En un rincón apartado del mundo, en un pequeño pueblo enclavado entre
altísimas montañas adornadas con nieves eternas, vivía un joven de nombre
Diego. Este adolescente, de espíritu indomable y mente inquieta, siempre había
estado fascinado por las leyendas que poblaban las noches en la cálida chimenea
de su hogar. Entre todas las historias que sus ancestros relataban, había una
que le inquietaba profundamente: un antiguo conjuro capaz de desvelar un mundo
oculto tras los espejos.
Un día, mientras exploraba el polvoriento desván de su abuela, Diego
descubrió un antiguo volumen de hechizos que había permanecido olvidado durante
siglos. El libro, cubierto de una capa de polvo que parecía ocultar secretos
del pasado, emanaba un aura de misterio. Con manos temblorosas, el joven lo
desenterró y, abriendo sus páginas amarillentas, encontró el conjuro que había
encendido su curiosidad. Aunque la duda susurraba en su interior, la ansía de
descubrir lo desconocido lo impulsó a seguir adelante.

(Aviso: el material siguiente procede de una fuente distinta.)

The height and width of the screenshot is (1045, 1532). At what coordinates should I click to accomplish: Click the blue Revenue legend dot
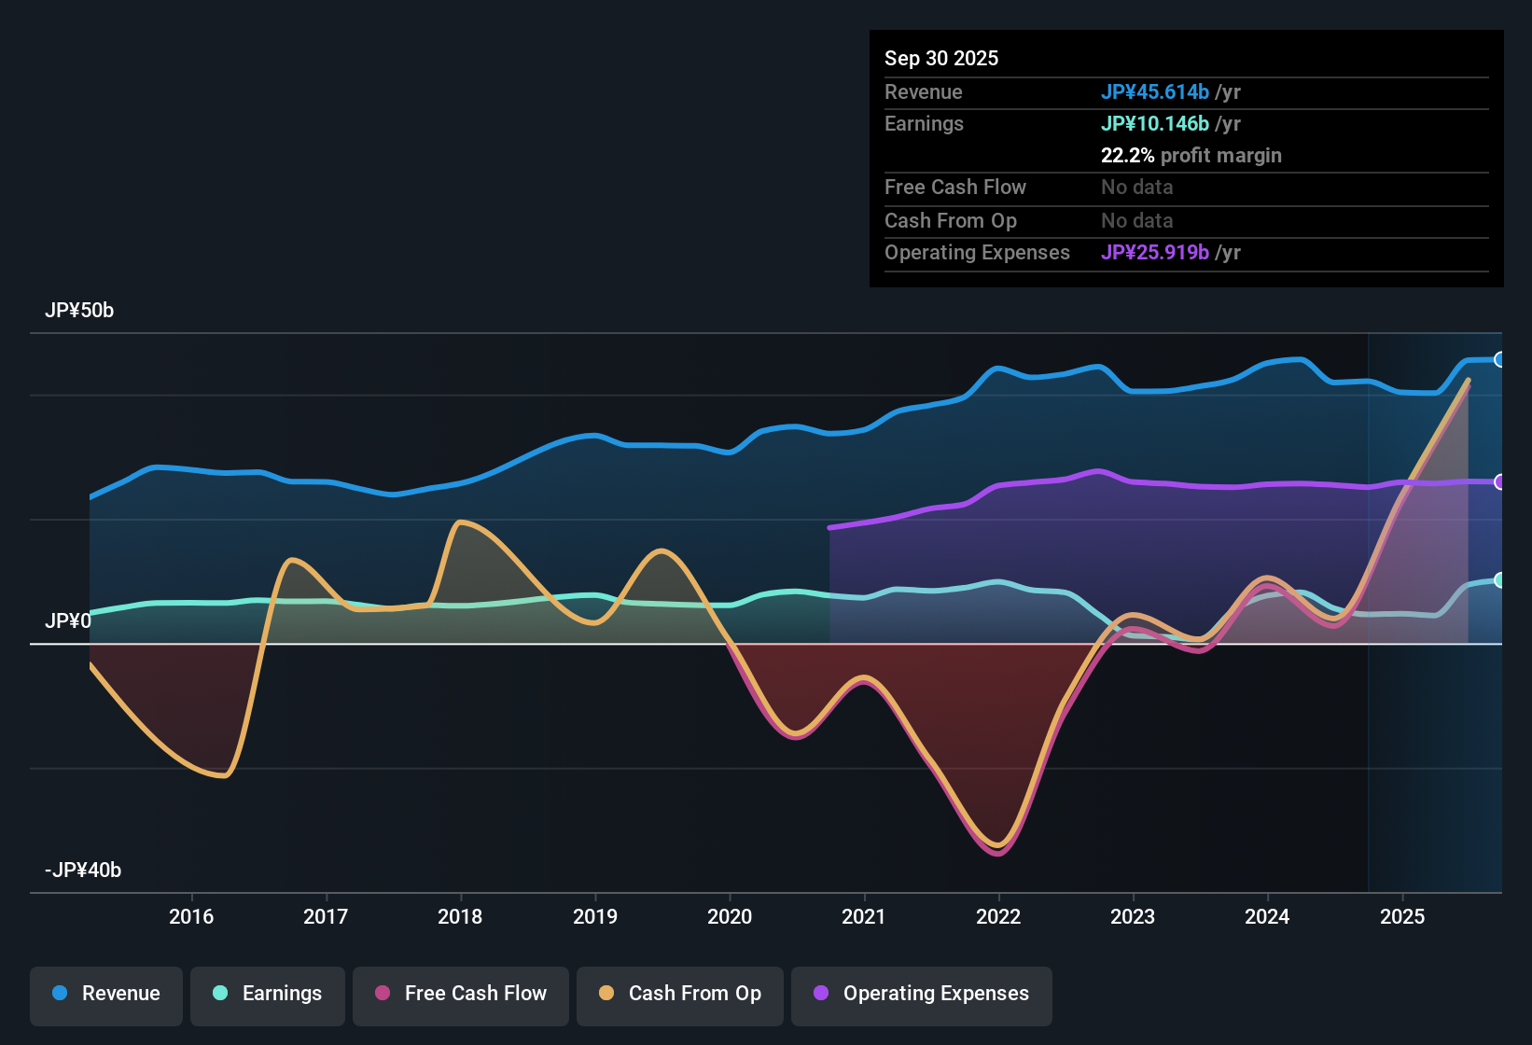58,994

A la medianoche, cuando la luna brillaba con una intensidad fantasmal y las
sombras danzaban en los rincones más oscuros, Diego se colocó frente al espejo
del baño. La atmósfera estaba impregnada de una magia ancestral, y el joven,
con voz decidida, recitó el conjuro en un tono que parecía resonar en los
confines de la noche:
«Speculum lucens, porta occultorum, revela secretum
tuum hoc momento.»
Al principio, el espejo permaneció inmóvil, pero pronto, el reflejo comenzó
a ondularse como si la superficie del cristal se hubiera convertido en un lago
agitado por un viento invisible. Diego sintió un cosquilleo recorrer su nuca, y
el espejo se transformó en un portal que revelaba un paisaje prodigioso. Más
allá del cristal se extendía un bosque de árboles colosales y flores resplandecientes,
bañadas por una luz dorada que no parecía provenir de ningún astro conocido.
Pero lo que verdaderamente capturó la atención de Diego fue la figura de una
joven que emergía de aquel mundo encantado.
Ella, de cabello oscuro como el ébano y ojos castaños profundos, lo
observaba con una mezcla de asombro y curiosidad. Sus miradas se entrelazaron
en un instante que se desbordaba de una carga emocional indescriptible. Diego,
cautivado por el enigma que ella representaba, alzó lentamente su mano, y la
joven hizo lo mismo. Al tocar la superficie del espejo, ambos sintieron una
conexión etérea, como si sus mundos estuvieran predestinados a encontrarse.
Determinado a cruzar al otro lado, Diego buscó en el venerable libro el
hechizo necesario para abrir el portal. Con fervor y convicción, recitó el
siguiente conjuro:
«Speculum lucens, porta occultorum, aperi portam tuam,
sine ut intret.»
La superficie del espejo brilló con una intensidad
cegadora, pero cuando la luz se desvaneció, Diego seguía en su baño, mientras
que la joven continuaba su existencia al otro lado, con una expresión de
melancolía en su rostro.
Desesperado, Diego intentó una y otra vez recitar el conjuro, variando las
palabras, implorando y susurrando con la esperanza de lograr la apertura del
portal. Sin embargo, sus esfuerzos resultaron infructuosos. Cada vez que la luz
se desvanecía, él seguía atrapado en su mundo, mientras que ella permanecía en
el suyo, tras la barrera intransigente del cristal.
Los días y las noches pasaron, y Diego persistió en su empeño, visitando el
espejo con una regularidad casi ritual. La joven, en un acto de desesperada
comunicación, trazaba palabras en el vaho del espejo y gesticulaba con una
desesperación que reflejaba la suya propia.
Escribía con caracteres extraños. Un día incluso le sacó una foto a su mensaje para intentar descifrarlo:
გამარჯობათ, მე ქვია კეტევან
Con el tiempo, ambos comprendieron
la dolorosa realidad: aunque podían verse, jamás podrían tocarse ni compartir
el mismo mundo. Sus manos permanecían separadas por una fina, pero implacable,
lámina de vidrio.
A pesar de la imposibilidad de reunirse, Diego continuó sus visitas nocturnas,
y la joven siempre estaba allí, esperándolo. A través del espejo,
intercambiaban miradas llenas de una comprensión que desafiaba la separación
física. Aunque el destino les había impuesto una barrera infranqueable,
hallaron consuelo en el hecho de haber encontrado a alguien que comprendía su
soledad.
Así, cada noche, los dos se encontraban a través del espejo, dos almas
separadas por un destino cruel, unidas por un vínculo que ningún conjuro podría
deshacer. Su conexión, aunque imperfecta, perduraba como un testimonio de la
profundidad de sus corazones y la magia de lo inalcanzable.